Com o voto do ministro Admar Gonzaga, o Tribunal Superior Eleitoral (TSE) formou maioria, na noite desta sexta-feira (31), para negar o registro da candidatura de Lula à presidência da República. Além dele, acompanharam o relator, Luís Roberto Barroso, contra a postulação do petista, Jorge Mussi, Og Fernandes e Tarcísio Vieira. Edson Fachin divergiu e foi o único que opinou para que Lula seja candidato.

Lula está preso desde o dia 7 de abril na Superintendência da Polícia Federal em Curitiba (PR).

Foi considerado pelo relator o fato de o ex-presidente ter sido condenado pelo Tribunal Regional Federal da 4ª Região (TRF-4), ou seja, em segunda instância, por corrupção passiva e lavagem de dinheiro, na Operação Lava Jato. Com isso, ele foi enquadrado pelo relator na Lei da Ficha Limpa.

O ministro argumentou que a condenação de Lula é notória. “O candidato seria inelegível mesmo que estivesse solto por força da condenação”, afirmou. “Estamos falando de uma lei de ampla legitimidade e cuja constitucionalidade foi reiterada pelo Supremo Tribunal Federal”, defendeu Barroso.

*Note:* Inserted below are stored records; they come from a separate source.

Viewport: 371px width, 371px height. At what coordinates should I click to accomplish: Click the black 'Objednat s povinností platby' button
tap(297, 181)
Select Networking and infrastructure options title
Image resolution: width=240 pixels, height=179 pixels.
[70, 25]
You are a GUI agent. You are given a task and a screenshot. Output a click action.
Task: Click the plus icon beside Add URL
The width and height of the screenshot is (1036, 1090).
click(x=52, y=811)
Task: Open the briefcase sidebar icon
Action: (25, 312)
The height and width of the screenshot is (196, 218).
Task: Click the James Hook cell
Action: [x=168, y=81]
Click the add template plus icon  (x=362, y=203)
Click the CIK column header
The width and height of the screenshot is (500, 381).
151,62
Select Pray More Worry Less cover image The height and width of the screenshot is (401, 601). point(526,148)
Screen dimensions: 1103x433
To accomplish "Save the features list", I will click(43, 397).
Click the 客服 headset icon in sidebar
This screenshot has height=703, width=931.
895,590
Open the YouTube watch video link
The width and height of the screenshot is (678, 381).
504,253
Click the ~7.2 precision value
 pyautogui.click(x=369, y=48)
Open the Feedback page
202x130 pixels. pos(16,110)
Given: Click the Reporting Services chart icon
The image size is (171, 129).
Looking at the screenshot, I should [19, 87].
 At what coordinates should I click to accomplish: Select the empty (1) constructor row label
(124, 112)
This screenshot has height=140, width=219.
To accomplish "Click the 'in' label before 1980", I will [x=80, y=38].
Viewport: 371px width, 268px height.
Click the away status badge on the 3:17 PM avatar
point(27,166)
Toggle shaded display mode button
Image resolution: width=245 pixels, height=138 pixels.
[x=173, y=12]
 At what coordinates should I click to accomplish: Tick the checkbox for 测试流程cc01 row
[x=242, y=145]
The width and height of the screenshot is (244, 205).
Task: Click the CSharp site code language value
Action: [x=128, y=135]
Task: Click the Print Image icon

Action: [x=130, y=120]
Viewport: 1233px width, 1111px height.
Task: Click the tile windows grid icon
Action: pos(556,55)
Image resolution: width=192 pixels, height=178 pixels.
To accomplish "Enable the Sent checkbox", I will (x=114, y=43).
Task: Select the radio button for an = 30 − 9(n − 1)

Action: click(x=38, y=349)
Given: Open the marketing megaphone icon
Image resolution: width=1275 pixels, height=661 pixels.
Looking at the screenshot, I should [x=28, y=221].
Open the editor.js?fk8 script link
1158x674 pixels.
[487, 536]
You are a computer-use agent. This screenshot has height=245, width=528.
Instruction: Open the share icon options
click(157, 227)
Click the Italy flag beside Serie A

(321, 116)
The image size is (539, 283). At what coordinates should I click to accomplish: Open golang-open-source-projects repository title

O ministro afirmou que afastar a inegebilidade de Lula não caberia à Justiça Eleitoral, e sim ao Superior Tribunal de Justiça (STJ), órgão que tem a responsabilidade de julgar recursos no âmbito criminal sobre o processo do ex-presidente. “Não estamos decidindo sobre a culpabilidade ou inculpabilidade do ex-presidente. E muito menos estamos julgando o seu legado político”.